> [O QUE FAZER]:
Coloque todos os dados abaixo em uma tabela Markdown com as colunas "Nº" e "Conteúdo", numerando cada linha e omitindo as linhas em branco.

> [DADOS DA TAREFA]:
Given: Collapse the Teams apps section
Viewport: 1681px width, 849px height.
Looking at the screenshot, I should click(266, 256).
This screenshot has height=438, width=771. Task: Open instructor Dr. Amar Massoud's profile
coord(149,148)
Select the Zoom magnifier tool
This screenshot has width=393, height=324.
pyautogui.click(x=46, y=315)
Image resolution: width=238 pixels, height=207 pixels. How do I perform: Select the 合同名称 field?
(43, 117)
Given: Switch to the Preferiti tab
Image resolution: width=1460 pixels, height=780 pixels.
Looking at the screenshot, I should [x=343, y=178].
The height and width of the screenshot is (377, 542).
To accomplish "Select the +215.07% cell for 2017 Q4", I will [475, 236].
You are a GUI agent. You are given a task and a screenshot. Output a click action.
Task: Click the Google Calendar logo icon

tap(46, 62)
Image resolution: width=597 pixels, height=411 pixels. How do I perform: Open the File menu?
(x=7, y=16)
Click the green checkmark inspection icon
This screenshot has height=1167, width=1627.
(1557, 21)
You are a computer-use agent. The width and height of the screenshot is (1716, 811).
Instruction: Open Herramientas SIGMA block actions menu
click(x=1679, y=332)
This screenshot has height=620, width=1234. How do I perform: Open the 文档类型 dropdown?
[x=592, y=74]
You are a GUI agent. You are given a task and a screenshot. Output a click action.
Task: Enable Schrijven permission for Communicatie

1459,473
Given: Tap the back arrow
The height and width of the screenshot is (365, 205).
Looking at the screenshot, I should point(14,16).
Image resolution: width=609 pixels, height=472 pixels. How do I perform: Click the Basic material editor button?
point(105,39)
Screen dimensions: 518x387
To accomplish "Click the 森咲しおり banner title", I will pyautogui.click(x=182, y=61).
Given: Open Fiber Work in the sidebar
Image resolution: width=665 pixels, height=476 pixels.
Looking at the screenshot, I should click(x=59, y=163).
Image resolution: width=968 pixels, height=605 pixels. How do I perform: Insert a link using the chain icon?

> [RESULTADO DA TAREFA]:
| Nº | Conteúdo |
|---|---|
| 1 | Given: Collapse the Teams apps section |
| 2 | Viewport: 1681px width, 849px height. |
| 3 | Looking at the screenshot, I should click(266, 256). |
| 4 | This screenshot has height=438, width=771. Task: Open instructor Dr. Amar Massoud's profile |
| 5 | coord(149,148) |
| 6 | Select the Zoom magnifier tool |
| 7 | This screenshot has width=393, height=324. |
| 8 | pyautogui.click(x=46, y=315) |
| 9 | Image resolution: width=238 pixels, height=207 pixels. How do I perform: Select the 合同名称 field? |
| 10 | (43, 117) |
| 11 | Given: Switch to the Preferiti tab |
| 12 | Image resolution: width=1460 pixels, height=780 pixels. |
| 13 | Looking at the screenshot, I should [x=343, y=178]. |
| 14 | The height and width of the screenshot is (377, 542). |
| 15 | To accomplish "Select the +215.07% cell for 2017 Q4", I will [475, 236]. |
| 16 | You are a GUI agent. You are given a task and a screenshot. Output a click action. |
| 17 | Task: Click the Google Calendar logo icon |
| 18 | tap(46, 62) |
| 19 | Image resolution: width=597 pixels, height=411 pixels. How do I perform: Open the File menu? |
| 20 | (x=7, y=16) |
| 21 | Click the green checkmark inspection icon |
| 22 | This screenshot has height=1167, width=1627. |
| 23 | (1557, 21) |
| 24 | You are a computer-use agent. The width and height of the screenshot is (1716, 811). |
| 25 | Instruction: Open Herramientas SIGMA block actions menu |
| 26 | click(x=1679, y=332) |
| 27 | This screenshot has height=620, width=1234. How do I perform: Open the 文档类型 dropdown? |
| 28 | [x=592, y=74] |
| 29 | You are a GUI agent. You are given a task and a screenshot. Output a click action. |
| 30 | Task: Enable Schrijven permission for Communicatie |
| 31 | 1459,473 |
| 32 | Given: Tap the back arrow |
| 33 | The height and width of the screenshot is (365, 205). |
| 34 | Looking at the screenshot, I should point(14,16). |
| 35 | Image resolution: width=609 pixels, height=472 pixels. How do I perform: Click the Basic material editor button? |
| 36 | point(105,39) |
| 37 | Screen dimensions: 518x387 |
| 38 | To accomplish "Click the 森咲しおり banner title", I will pyautogui.click(x=182, y=61). |
| 39 | Given: Open Fiber Work in the sidebar |
| 40 | Image resolution: width=665 pixels, height=476 pixels. |
| 41 | Looking at the screenshot, I should click(x=59, y=163). |
| 42 | Image resolution: width=968 pixels, height=605 pixels. How do I perform: Insert a link using the chain icon? |